▸ **EXTRAIT CHOISI**:
Un printemps d’émeutes en vue?

Publié le 9 avril 2021
Avec les températures plus élevées que le printemps apporte inexorablement, l'envie des jeunes de se retrouver et de faire la fête monte. Ce qui n’est pas compatible avec les décrets d’urgence Covid. En Suisse et dans plusieurs autres pays, au nom de la santé, les droits fondamentaux sont restreints depuis une année. La police intervient régulièrement pour disperser ces jeunes. Avec comme résultat des vitres cassées, du gaz lacrymogène et des arrestations. Verra-t-on émerger un climat d’émeutes sporadiques à l’image des banlieues françaises? Le point sur la situation ici et ailleurs.

La fermeture des centres de fitness, des restaurants, des bars, des clubs et des cinémas fait sortir les jeunes en masse. Ils affirment tous qu’ils ont des besoins fondamentaux, de leur âge: se retrouver dans la soirée avec des amis, ouvrir une bière ou deux, danser, faire des rencontres, c’est si important. Mais dès que la limite de 15 personnes dans la rue est dépassée, la police intervient. Et pourchasse ces rassemblements dits illégaux. 

Ces deux dernières semaines, la police a dispersé des groupes de fêtards dans plusieurs villes de Suisse, comme à Sion où 300 étudiants se sont réunis dans une atmosphère bon enfant sur la place Planta, avant que quelques casseurs interviennent. Autre rassemblement avec une centaine de jeunes à Rheinhafen à Bâle. Une centaine aussi à Schaffhouse ou encore quelques dizaines de jeunes gens à St-Gall, vite rejoints par d’autres. Là, la confrontation avec la police a dégénéré.

▸ **DONNÉES ENREGISTRÉES**:
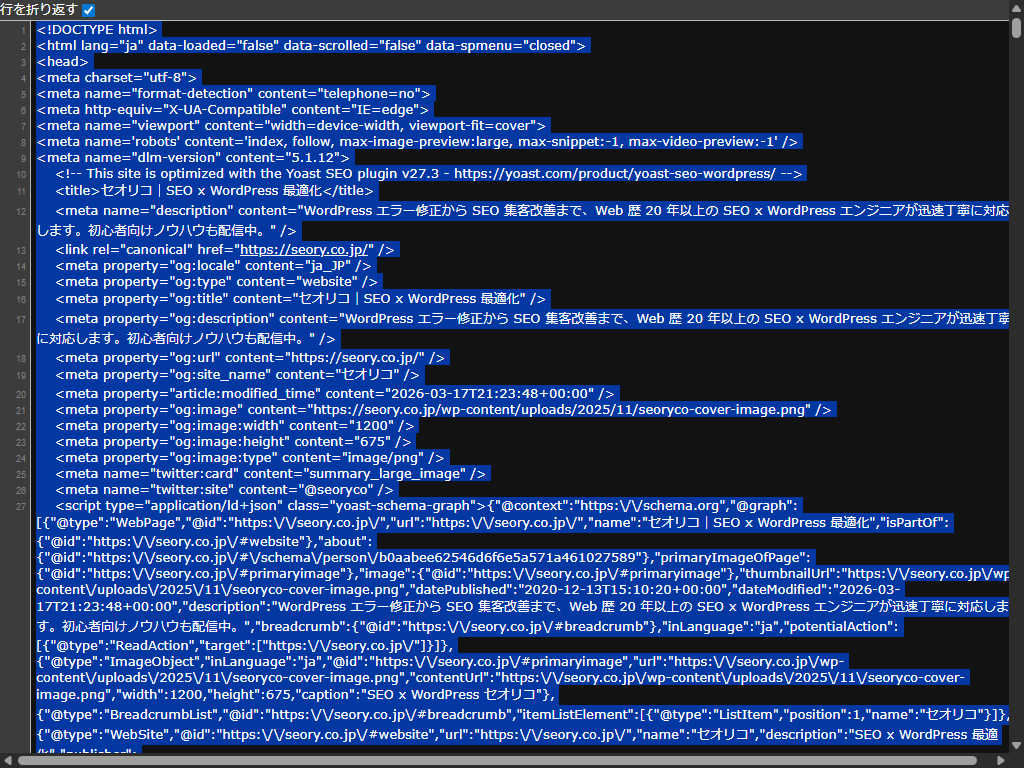Click the vertical scrollbar up arrow

[1016, 8]
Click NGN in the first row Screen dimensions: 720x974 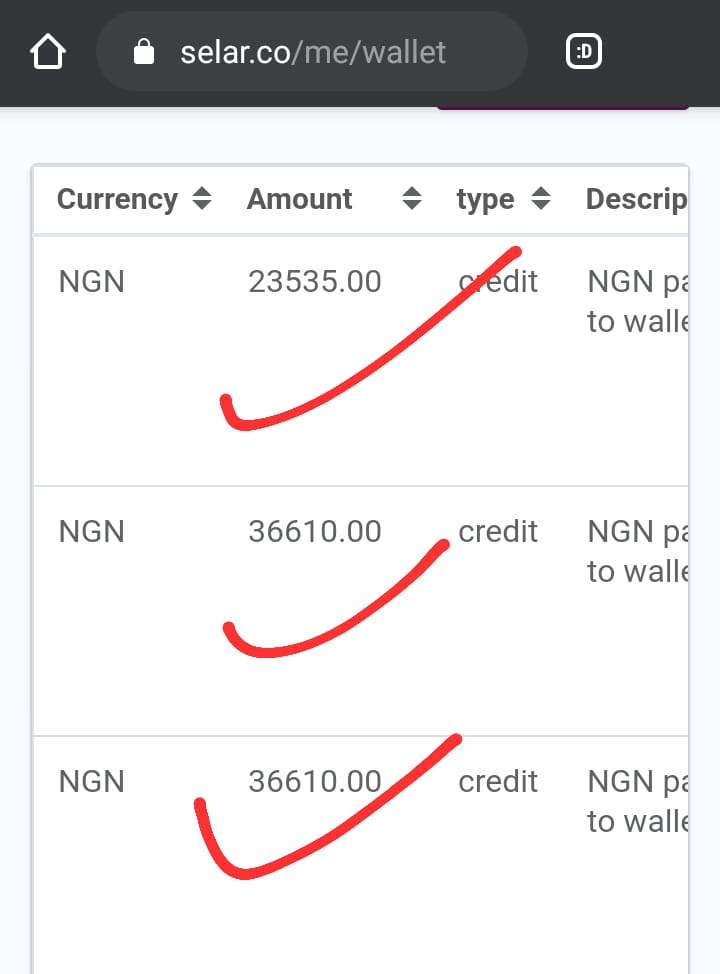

▸ **CONSIGNES**: Dans l'extrait choisi, relevez tous les lieux dont la fermeture fait sortir les jeunes en masse.

▸ **RÉPONSE**: Les centres de fitness, les restaurants, les bars, les clubs et les cinémas.